Provided data Block Start

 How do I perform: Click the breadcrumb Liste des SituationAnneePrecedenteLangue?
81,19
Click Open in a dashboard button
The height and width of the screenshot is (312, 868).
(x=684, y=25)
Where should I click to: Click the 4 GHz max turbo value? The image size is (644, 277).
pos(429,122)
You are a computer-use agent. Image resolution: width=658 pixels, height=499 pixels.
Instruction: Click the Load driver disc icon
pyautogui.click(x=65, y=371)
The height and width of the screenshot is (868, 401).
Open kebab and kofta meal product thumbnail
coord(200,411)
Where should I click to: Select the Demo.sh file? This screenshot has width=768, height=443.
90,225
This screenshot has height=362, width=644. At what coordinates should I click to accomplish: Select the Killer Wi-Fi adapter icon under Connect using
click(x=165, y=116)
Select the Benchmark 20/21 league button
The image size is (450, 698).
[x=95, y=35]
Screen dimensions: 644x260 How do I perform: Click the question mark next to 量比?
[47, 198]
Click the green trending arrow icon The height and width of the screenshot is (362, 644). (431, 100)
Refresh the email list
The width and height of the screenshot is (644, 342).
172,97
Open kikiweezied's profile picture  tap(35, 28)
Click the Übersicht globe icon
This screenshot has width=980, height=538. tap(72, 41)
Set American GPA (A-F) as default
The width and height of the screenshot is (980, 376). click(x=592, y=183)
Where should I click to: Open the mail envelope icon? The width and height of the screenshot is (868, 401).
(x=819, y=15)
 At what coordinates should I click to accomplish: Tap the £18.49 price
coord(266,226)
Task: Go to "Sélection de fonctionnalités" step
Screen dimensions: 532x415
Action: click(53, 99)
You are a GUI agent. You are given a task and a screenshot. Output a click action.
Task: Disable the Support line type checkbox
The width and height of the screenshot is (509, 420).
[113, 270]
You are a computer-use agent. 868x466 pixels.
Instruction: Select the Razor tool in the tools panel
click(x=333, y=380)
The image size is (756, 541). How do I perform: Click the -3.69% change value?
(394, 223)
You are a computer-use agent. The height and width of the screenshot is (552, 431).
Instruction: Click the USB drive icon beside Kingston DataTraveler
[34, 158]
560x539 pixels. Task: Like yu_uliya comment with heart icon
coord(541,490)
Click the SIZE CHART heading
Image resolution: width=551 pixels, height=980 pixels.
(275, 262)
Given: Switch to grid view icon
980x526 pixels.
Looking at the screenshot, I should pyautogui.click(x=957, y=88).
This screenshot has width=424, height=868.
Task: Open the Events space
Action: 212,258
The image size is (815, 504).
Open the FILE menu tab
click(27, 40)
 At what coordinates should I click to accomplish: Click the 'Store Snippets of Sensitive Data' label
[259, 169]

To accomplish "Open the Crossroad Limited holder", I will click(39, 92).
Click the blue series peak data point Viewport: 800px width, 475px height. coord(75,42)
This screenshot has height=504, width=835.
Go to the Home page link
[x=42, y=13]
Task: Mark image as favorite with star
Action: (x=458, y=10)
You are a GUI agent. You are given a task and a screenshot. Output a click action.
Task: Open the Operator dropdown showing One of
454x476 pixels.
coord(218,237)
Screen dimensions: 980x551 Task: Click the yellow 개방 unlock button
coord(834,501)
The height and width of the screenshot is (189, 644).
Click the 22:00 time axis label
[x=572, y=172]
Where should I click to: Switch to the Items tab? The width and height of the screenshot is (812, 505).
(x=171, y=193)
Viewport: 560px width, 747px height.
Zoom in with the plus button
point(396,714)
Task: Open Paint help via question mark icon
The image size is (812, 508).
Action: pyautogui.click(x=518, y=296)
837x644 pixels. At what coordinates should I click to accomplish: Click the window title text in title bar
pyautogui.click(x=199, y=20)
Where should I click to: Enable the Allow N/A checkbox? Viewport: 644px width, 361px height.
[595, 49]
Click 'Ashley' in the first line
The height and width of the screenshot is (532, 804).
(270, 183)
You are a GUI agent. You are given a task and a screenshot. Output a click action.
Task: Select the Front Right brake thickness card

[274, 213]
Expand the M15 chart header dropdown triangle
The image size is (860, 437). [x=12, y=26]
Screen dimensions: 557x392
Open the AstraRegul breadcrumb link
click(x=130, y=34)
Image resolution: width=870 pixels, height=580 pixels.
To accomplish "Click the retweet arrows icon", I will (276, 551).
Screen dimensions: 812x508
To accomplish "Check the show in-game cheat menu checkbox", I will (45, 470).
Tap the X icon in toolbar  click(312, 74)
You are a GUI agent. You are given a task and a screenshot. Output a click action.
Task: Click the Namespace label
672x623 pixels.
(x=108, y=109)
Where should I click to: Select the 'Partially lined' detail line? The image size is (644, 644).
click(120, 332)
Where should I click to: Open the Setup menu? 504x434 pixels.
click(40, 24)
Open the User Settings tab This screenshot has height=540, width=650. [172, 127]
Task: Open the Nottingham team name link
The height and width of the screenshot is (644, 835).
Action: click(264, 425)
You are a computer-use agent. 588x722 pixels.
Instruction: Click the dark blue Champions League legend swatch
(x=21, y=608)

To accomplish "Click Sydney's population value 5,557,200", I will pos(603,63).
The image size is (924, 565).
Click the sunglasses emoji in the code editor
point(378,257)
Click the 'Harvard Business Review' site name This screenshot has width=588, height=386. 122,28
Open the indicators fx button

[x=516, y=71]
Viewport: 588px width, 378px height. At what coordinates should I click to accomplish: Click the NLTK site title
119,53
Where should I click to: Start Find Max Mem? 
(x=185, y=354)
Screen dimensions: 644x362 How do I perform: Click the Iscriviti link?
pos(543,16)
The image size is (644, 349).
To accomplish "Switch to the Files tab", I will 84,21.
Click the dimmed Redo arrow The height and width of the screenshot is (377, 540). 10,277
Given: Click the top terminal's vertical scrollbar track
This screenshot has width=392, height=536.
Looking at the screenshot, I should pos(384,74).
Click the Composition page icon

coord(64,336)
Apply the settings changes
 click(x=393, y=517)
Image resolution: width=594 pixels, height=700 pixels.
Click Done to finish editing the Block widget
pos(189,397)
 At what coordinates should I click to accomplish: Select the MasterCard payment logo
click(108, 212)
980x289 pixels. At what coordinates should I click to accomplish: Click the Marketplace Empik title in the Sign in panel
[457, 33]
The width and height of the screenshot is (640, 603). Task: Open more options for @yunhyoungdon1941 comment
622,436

Provided data Block End

Task to complete: Each entry above needs to be retyped exactly.

Task result:
 How do I perform: Click the breadcrumb Liste des SituationAnneePrecedenteLangue?
81,19
Click Open in a dashboard button
The height and width of the screenshot is (312, 868).
(x=684, y=25)
Where should I click to: Click the 4 GHz max turbo value? The image size is (644, 277).
pos(429,122)
You are a computer-use agent. Image resolution: width=658 pixels, height=499 pixels.
Instruction: Click the Load driver disc icon
pyautogui.click(x=65, y=371)
The height and width of the screenshot is (868, 401).
Open kebab and kofta meal product thumbnail
coord(200,411)
Where should I click to: Select the Demo.sh file? This screenshot has width=768, height=443.
90,225
This screenshot has height=362, width=644. At what coordinates should I click to accomplish: Select the Killer Wi-Fi adapter icon under Connect using
click(x=165, y=116)
Select the Benchmark 20/21 league button
The image size is (450, 698).
[x=95, y=35]
Screen dimensions: 644x260 How do I perform: Click the question mark next to 量比?
[47, 198]
Click the green trending arrow icon The height and width of the screenshot is (362, 644). (431, 100)
Refresh the email list
The width and height of the screenshot is (644, 342).
172,97
Open kikiweezied's profile picture  tap(35, 28)
Click the Übersicht globe icon
This screenshot has width=980, height=538. tap(72, 41)
Set American GPA (A-F) as default
The width and height of the screenshot is (980, 376). click(x=592, y=183)
Where should I click to: Open the mail envelope icon? The width and height of the screenshot is (868, 401).
(x=819, y=15)
 At what coordinates should I click to accomplish: Tap the £18.49 price
coord(266,226)
Task: Go to "Sélection de fonctionnalités" step
Screen dimensions: 532x415
Action: click(53, 99)
You are a GUI agent. You are given a task and a screenshot. Output a click action.
Task: Disable the Support line type checkbox
The width and height of the screenshot is (509, 420).
[113, 270]
You are a computer-use agent. 868x466 pixels.
Instruction: Select the Razor tool in the tools panel
click(x=333, y=380)
The image size is (756, 541). How do I perform: Click the -3.69% change value?
(394, 223)
You are a computer-use agent. The height and width of the screenshot is (552, 431).
Instruction: Click the USB drive icon beside Kingston DataTraveler
[34, 158]
560x539 pixels. Task: Like yu_uliya comment with heart icon
coord(541,490)
Click the SIZE CHART heading
Image resolution: width=551 pixels, height=980 pixels.
(275, 262)
Given: Switch to grid view icon
980x526 pixels.
Looking at the screenshot, I should pyautogui.click(x=957, y=88).
This screenshot has width=424, height=868.
Task: Open the Events space
Action: 212,258
The image size is (815, 504).
Open the FILE menu tab
click(27, 40)
 At what coordinates should I click to accomplish: Click the 'Store Snippets of Sensitive Data' label
[259, 169]

To accomplish "Open the Crossroad Limited holder", I will click(39, 92).
Click the blue series peak data point Viewport: 800px width, 475px height. coord(75,42)
This screenshot has height=504, width=835.
Go to the Home page link
[x=42, y=13]
Task: Mark image as favorite with star
Action: (x=458, y=10)
You are a GUI agent. You are given a task and a screenshot. Output a click action.
Task: Open the Operator dropdown showing One of
454x476 pixels.
coord(218,237)
Screen dimensions: 980x551 Task: Click the yellow 개방 unlock button
coord(834,501)
The height and width of the screenshot is (189, 644).
Click the 22:00 time axis label
[x=572, y=172]
Where should I click to: Switch to the Items tab? The width and height of the screenshot is (812, 505).
(x=171, y=193)
Viewport: 560px width, 747px height.
Zoom in with the plus button
point(396,714)
Task: Open Paint help via question mark icon
The image size is (812, 508).
Action: pyautogui.click(x=518, y=296)
837x644 pixels. At what coordinates should I click to accomplish: Click the window title text in title bar
pyautogui.click(x=199, y=20)
Where should I click to: Enable the Allow N/A checkbox? Viewport: 644px width, 361px height.
[595, 49]
Click 'Ashley' in the first line
The height and width of the screenshot is (532, 804).
(270, 183)
You are a GUI agent. You are given a task and a screenshot. Output a click action.
Task: Select the Front Right brake thickness card

[274, 213]
Expand the M15 chart header dropdown triangle
The image size is (860, 437). [x=12, y=26]
Screen dimensions: 557x392
Open the AstraRegul breadcrumb link
click(x=130, y=34)
Image resolution: width=870 pixels, height=580 pixels.
To accomplish "Click the retweet arrows icon", I will (276, 551).
Screen dimensions: 812x508
To accomplish "Check the show in-game cheat menu checkbox", I will (45, 470).
Tap the X icon in toolbar  click(312, 74)
You are a GUI agent. You are given a task and a screenshot. Output a click action.
Task: Click the Namespace label
672x623 pixels.
(x=108, y=109)
Where should I click to: Select the 'Partially lined' detail line? The image size is (644, 644).
click(120, 332)
Where should I click to: Open the Setup menu? 504x434 pixels.
click(40, 24)
Open the User Settings tab This screenshot has height=540, width=650. [172, 127]
Task: Open the Nottingham team name link
The height and width of the screenshot is (644, 835).
Action: click(264, 425)
You are a computer-use agent. 588x722 pixels.
Instruction: Click the dark blue Champions League legend swatch
(x=21, y=608)

To accomplish "Click Sydney's population value 5,557,200", I will pos(603,63).
The image size is (924, 565).
Click the sunglasses emoji in the code editor
point(378,257)
Click the 'Harvard Business Review' site name This screenshot has width=588, height=386. 122,28
Open the indicators fx button

[x=516, y=71]
Viewport: 588px width, 378px height. At what coordinates should I click to accomplish: Click the NLTK site title
119,53
Where should I click to: Start Find Max Mem? 
(x=185, y=354)
Screen dimensions: 644x362 How do I perform: Click the Iscriviti link?
pos(543,16)
The image size is (644, 349).
To accomplish "Switch to the Files tab", I will 84,21.
Click the dimmed Redo arrow The height and width of the screenshot is (377, 540). 10,277
Given: Click the top terminal's vertical scrollbar track
This screenshot has width=392, height=536.
Looking at the screenshot, I should pos(384,74).
Click the Composition page icon

coord(64,336)
Apply the settings changes
 click(x=393, y=517)
Image resolution: width=594 pixels, height=700 pixels.
Click Done to finish editing the Block widget
pos(189,397)
 At what coordinates should I click to accomplish: Select the MasterCard payment logo
click(108, 212)
980x289 pixels. At what coordinates should I click to accomplish: Click the Marketplace Empik title in the Sign in panel
[457, 33]
The width and height of the screenshot is (640, 603). Task: Open more options for @yunhyoungdon1941 comment
622,436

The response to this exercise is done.